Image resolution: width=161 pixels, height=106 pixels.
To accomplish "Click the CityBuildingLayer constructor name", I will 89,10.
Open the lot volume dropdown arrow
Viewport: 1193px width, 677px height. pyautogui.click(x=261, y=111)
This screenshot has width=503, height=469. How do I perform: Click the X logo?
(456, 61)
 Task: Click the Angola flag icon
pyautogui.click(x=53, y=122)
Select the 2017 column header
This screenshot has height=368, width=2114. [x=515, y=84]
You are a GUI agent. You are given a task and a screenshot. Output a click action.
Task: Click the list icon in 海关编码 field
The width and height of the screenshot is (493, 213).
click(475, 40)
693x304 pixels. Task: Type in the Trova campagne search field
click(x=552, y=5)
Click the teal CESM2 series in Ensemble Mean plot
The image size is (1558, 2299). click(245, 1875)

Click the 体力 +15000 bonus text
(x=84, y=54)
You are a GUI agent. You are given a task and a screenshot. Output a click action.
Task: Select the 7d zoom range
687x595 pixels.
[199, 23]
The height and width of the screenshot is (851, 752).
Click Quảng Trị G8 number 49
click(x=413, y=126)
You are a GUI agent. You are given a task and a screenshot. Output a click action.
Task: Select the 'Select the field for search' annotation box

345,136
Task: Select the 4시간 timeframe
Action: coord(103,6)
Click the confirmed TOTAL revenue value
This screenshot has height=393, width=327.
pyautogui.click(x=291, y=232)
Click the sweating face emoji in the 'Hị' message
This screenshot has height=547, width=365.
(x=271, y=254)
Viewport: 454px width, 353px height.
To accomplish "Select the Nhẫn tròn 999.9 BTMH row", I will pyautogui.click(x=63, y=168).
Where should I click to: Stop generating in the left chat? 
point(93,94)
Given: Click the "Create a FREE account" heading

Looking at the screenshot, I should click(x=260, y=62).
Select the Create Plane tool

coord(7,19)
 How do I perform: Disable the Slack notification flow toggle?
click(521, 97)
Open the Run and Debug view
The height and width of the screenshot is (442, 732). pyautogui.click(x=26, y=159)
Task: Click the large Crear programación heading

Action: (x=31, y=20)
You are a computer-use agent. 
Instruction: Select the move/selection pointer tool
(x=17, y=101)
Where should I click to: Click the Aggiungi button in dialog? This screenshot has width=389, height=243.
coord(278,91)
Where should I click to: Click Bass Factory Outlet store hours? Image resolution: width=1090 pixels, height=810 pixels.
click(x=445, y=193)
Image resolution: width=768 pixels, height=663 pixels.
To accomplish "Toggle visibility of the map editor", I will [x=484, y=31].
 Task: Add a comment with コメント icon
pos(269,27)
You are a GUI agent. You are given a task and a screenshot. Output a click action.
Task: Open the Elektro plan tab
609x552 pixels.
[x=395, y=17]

■ ■ ■ ■ ■

• Task requirements: Return a word-for-word copy of the lines above from the one holding "Where should I click to: Stop" through the one holding "Image resolution: width=768", with both of them included and nothing besides.

• Answer to this task:
Where should I click to: Stop generating in the left chat? 
point(93,94)
Given: Click the "Create a FREE account" heading

Looking at the screenshot, I should click(x=260, y=62).
Select the Create Plane tool

coord(7,19)
 How do I perform: Disable the Slack notification flow toggle?
click(521, 97)
Open the Run and Debug view
The height and width of the screenshot is (442, 732). pyautogui.click(x=26, y=159)
Task: Click the large Crear programación heading

Action: (x=31, y=20)
You are a computer-use agent. 
Instruction: Select the move/selection pointer tool
(x=17, y=101)
Where should I click to: Click the Aggiungi button in dialog? This screenshot has width=389, height=243.
coord(278,91)
Where should I click to: Click Bass Factory Outlet store hours? Image resolution: width=1090 pixels, height=810 pixels.
click(x=445, y=193)
Image resolution: width=768 pixels, height=663 pixels.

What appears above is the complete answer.